REPUBLIKA.CO.ID, BEIJING -- Reporters Without Borders (RSF) melaporkan, China menahan setidaknya 127 jurnalis berita internasional hingga blogger. Penahanan ini karena Partai Komunis China melanjutkan tindakan keras terhadap media yang diprakarsai oleh Presiden Xi Jinping.
Saat ini, China menempati peringkat 177 dari 180 negara dalam Indeks Kebebasan Pers Dunia pada 2021. China menempati dua peringkat di atas Korea Utara. Dalam laporan yang diterbitkan pada Selasa (7/12), Sekretaris Jenderal RSF, Christophe Deloire, mengatakan, China semakin terbelakang karena warga negara Cina terus kehilangan kebebasan pers.
Dilansir Aljazirah, Rabu (8/12), wartawan dan penulis China telah menjadi target kampanye dan menghadapi tuduhan seperti spionase, subversi, dan adu mulut. Mereka termasuk pelapor seperti Zhang Zhan, seorang pengacara China yang dijatuhi hukuman empat tahun penjara karena mendokumentasikan masa-masa awal pandemi Covid-19 di Wuhan.

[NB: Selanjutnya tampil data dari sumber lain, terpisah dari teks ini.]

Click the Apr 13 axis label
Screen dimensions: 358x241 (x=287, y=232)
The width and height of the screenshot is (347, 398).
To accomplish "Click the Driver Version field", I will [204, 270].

Kemudian pembawa berita keturunan Tionghoa Australia, Cheng Lei yang bekerja di media pemerintah Tiongkok CGTN, secara resmi ditangkap pada Februari dan dituduh memasok rahasia negara ke luar negeri.
Sebelum penangkapan resmi mereka, banyak jurnalis yang ditahan selama enam bulan di bawah Pengawasan Perumahan di Lokasi yang Ditunjuk (RSDL). RSDL adalah bentuk penahanan yang biasa digunakan oleh pihak berwenang China terhadap individu yang dituduh membahayakan keamanan negara.
RSDL dilembagakan di China ketika Presiden Xi berkuasa. Praktik ini memungkinkan pihak berwenang menahan seseorang di sel isolasi, di bawah pengawasan konstan di fasilitas yang ditunjuk. Praktek ini sering digambarkan sebagai penyiksaan oleh mereka yang telah mengalaminya.
Baca juga : Peretas China Disebut Incar Angkatan Laut Indonesia dan Filipina
Cheng ditahan pada Agustus 2020 dan dilaporkan menjalani RSDL sebelum dia secara resmi didakwa enam bulan kemudian. Sejauh ini vonis terhadap Cheng belum diumumkan.
Menurut RSF, hampir dua pertiga jurnalis yang ditahan di China merupakan etnis Uighur. Sebagian besar dari mereka membantu meningkatkan kewaspadaan tentang kampanye penindasan China terhadap etnis minoritas Muslim, dan kelompok lain di wilayah Xinjiang.